Qu’est ce qui vous a séduit dans ce projet ?
J’ai eu la chance, ces derniers temps, d’interpréter de beaux personnages, mais il s’agissait souvent de femmes qui se laissaient aller ou qui picolaient... Des femmes qui n’étaient pas dans la séduction ou dans l’état amoureux. On les avait abandonnées, elles avaient du mal à s’en sortir. Là, ça m’a fait du bien de jouer un personnage comme Jeanne. Une amoureuse !
Votre personnage….
Toutes les passions sont à la fois salutaires et destructrices.Vivre une histoire d’amour avec frilosité, en s’économisant par crainte de se faire du mal, c’est s’interdire des émotions exaltantes. Les femmes peuvent se retrouver en Jeanne. On a toutes connu, ou l’on voudrait toutes connaître un jour, cette bourrasque de sentiments. Oui, cela peut être dévastateur, mais il en reste toujours quelque chose d’enrichissant.

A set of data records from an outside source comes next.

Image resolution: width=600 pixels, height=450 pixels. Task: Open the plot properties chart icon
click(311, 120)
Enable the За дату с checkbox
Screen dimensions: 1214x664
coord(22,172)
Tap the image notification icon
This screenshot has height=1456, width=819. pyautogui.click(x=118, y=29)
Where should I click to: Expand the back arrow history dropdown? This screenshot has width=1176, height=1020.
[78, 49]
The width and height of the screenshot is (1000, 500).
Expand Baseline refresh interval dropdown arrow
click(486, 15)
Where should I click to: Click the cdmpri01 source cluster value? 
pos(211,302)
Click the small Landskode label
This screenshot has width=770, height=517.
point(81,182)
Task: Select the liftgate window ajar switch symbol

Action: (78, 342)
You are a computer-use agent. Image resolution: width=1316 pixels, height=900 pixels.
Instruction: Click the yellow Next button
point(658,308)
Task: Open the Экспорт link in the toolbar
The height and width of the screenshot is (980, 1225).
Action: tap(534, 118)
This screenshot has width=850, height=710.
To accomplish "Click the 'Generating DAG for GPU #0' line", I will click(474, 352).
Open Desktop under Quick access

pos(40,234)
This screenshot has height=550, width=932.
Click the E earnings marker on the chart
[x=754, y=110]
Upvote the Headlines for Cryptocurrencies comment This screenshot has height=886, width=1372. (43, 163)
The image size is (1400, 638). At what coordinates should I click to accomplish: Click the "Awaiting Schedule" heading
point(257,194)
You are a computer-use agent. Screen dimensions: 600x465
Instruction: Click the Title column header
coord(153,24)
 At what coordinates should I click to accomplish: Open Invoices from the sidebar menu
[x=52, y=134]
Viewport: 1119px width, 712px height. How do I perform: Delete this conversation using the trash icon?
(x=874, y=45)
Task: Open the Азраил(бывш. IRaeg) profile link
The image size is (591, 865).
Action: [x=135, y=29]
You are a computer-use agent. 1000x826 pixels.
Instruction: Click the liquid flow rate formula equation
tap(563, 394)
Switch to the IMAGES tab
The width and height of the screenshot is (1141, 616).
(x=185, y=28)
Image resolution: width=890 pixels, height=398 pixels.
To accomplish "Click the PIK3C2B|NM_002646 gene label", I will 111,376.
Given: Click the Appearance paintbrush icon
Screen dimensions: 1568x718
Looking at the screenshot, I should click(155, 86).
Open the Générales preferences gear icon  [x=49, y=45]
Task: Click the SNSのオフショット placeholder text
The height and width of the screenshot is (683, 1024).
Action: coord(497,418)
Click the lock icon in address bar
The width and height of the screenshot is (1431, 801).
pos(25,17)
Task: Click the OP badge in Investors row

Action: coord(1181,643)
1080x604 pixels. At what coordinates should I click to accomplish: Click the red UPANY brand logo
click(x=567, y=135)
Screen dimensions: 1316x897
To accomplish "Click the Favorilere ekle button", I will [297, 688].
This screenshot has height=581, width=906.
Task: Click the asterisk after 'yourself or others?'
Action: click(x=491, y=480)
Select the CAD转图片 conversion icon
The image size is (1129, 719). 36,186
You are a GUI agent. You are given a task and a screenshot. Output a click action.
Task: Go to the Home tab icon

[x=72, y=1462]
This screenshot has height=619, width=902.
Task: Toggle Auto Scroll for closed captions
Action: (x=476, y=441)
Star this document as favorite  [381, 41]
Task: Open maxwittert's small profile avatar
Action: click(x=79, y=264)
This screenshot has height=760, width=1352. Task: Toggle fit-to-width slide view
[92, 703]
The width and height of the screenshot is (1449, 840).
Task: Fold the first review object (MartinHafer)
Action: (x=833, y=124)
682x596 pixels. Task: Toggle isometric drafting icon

On aimerait tous avoir plusieurs vies. C’es un peu l’exigence des femmes aujourd’hui ; elles voudraient avoir un coup de tempête dans leur vie, et à la fois, elles n’osent pas suivre leur désir, s’exposer. J’aime bien ces personnages de femmes, comme Jeanne, qui donnent une impression de grande liberté, enfin en
apparence… Jeanne dit à un moment à sa mère : "J’ai été la femme de mon mari, la mère de mon fils, et finalement je n’ai jamais vraiment fait ce que je voulais." Elle me touche parce que, subitement, elle redécouvre ce sentiment de liberté. Elle est à nouveau réveillée par sa passion pour cet homme retrouvé par hasard. Alors elle
oublie tout, leur différence d’âge, sa vie bien rangée, elle se dit : "Allez hop, je me lance !" Et elle ne le regrette pas.